With the oppressive heat and humidity of a Philadelphia summer bearing down on us, our fall Dracula festival seems very far away. But I am excited about a recent addition to our collection of supernatural stories--an early American printing of John Polidori's The Vampyre. The Vampyre was the first English vampire story and established many conventions of vampire literature, including the linkage of sexuality and violence. It is unknown if Bram Stoker ever read Polidori’s story, but it is clear that he was familiar with its motifs. You can find the full text via Project Gutenberg.

The story of Polidori's tale of terror begins with a gathering of literary friends during the chilly summer of 1816--the "year without a summer." On a June evening in a villa on Lake Geneva, Lord Byron read a collection of horror tales aloud to his houseguests: Mary Wollstonecraft Godwin, her husband-to-be Percy Bysshe Shelley, their companion Claire Clairmont, and Byron’s physician John Polidori. Byron then suggested they each write a new ghost story. Mary Godwin [Shelley] rose to the task and produced Frankenstein. Percy Shelley wrote the brief "Fragment of a Ghost Story". Byron started but abandoned his "Fragment of a Novel," and, inspired by Bryon’s fragment, Polidori produced The Vampyre.

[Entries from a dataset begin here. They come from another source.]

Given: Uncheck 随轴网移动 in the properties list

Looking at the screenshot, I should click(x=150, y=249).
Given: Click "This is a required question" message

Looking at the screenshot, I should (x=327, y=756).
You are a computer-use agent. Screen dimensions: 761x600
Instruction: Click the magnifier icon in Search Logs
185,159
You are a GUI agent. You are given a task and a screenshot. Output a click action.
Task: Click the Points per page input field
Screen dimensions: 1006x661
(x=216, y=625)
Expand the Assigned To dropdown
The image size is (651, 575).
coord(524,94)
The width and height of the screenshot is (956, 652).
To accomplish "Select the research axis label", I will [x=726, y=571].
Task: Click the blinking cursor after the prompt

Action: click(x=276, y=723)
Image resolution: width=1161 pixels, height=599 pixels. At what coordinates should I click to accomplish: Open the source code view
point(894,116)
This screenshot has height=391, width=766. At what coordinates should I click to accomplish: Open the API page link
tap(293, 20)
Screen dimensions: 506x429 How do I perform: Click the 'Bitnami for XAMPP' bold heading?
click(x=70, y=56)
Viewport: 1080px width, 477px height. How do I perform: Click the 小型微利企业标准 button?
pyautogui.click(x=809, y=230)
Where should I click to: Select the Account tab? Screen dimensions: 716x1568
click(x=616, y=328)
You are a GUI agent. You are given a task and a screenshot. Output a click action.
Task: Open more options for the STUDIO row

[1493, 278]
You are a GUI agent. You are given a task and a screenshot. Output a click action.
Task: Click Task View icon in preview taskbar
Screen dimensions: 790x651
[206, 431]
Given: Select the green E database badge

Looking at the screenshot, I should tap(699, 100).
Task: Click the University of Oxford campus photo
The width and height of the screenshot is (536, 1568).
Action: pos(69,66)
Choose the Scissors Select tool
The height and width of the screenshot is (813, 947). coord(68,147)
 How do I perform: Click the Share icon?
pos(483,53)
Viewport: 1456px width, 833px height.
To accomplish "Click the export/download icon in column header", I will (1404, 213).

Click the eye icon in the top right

The Vampyre was published in the New Monthly Magazine in 1819 and was attributed, wrongly, to Lord Byron himself. Polidori wrote a letter of explanation for the next issue, but the association with Byron was already established. Our American edition was also published in 1819 and included the erroneous attribution. The work went on to many further printings, stage productions, and even an opera by Heinrich Marschner. You can check out a very nice medley/explication of the opera on Youtube.